■ Your goal ■
Locate the line containing "Click the Nintendo Switch platform icon" in the entries below, then retype it and every later line exactly, leaving out pictures.

(Stored data entries)
==============================
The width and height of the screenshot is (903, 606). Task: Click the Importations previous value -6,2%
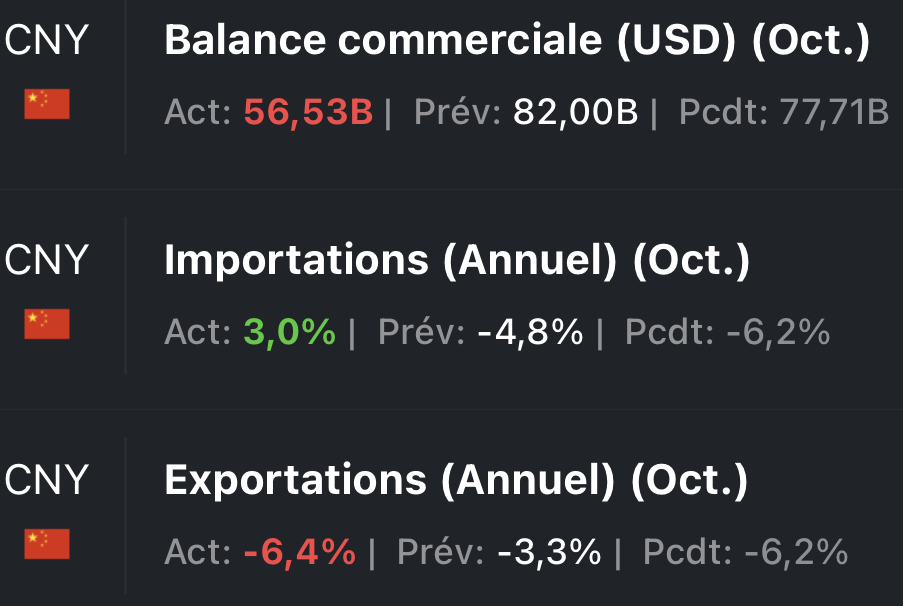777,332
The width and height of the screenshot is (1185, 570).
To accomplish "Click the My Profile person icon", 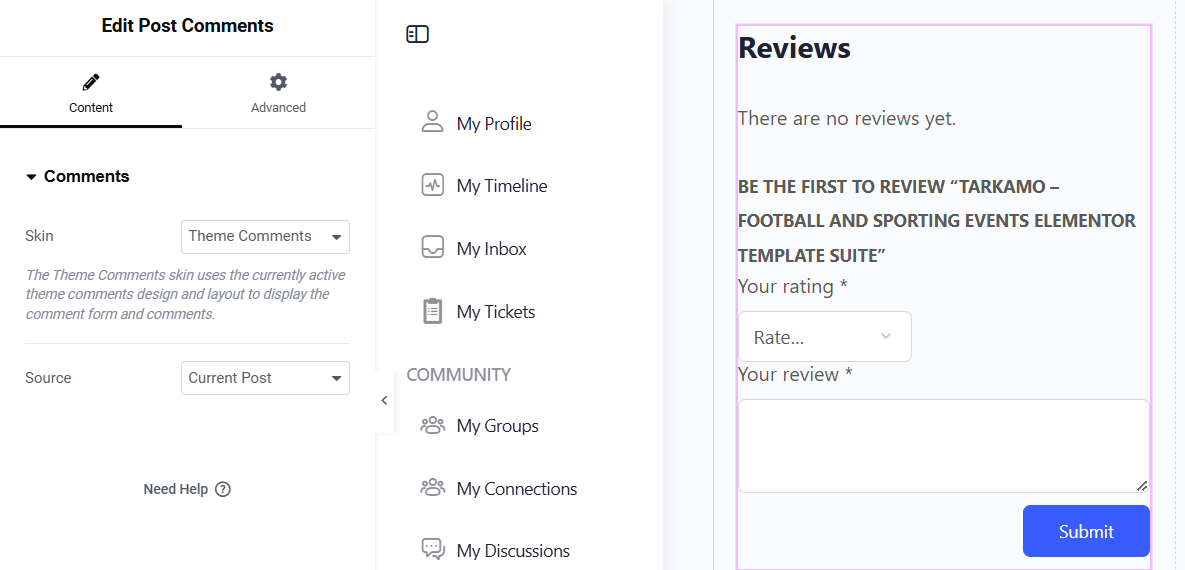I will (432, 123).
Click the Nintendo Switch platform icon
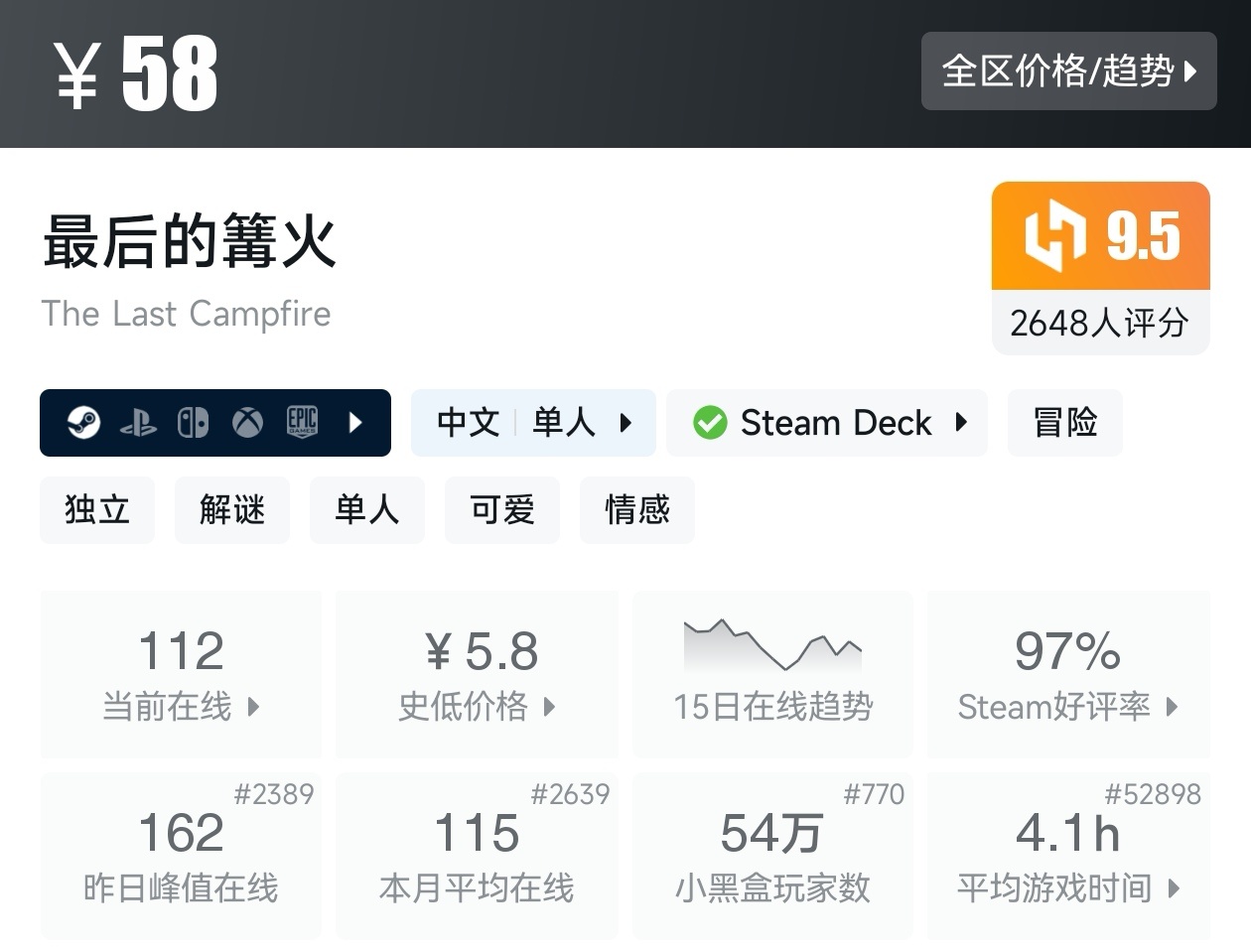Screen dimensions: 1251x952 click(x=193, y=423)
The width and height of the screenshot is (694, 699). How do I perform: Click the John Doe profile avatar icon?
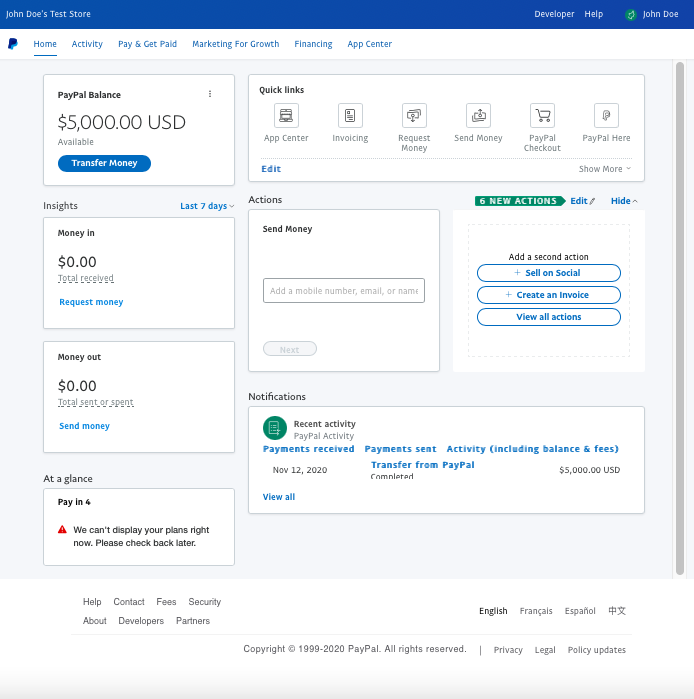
==============================
■ Written solution ■
Click the Nintendo Switch platform icon
Screen dimensions: 1251x952 click(x=193, y=423)
The width and height of the screenshot is (694, 699). How do I perform: Click the John Doe profile avatar icon?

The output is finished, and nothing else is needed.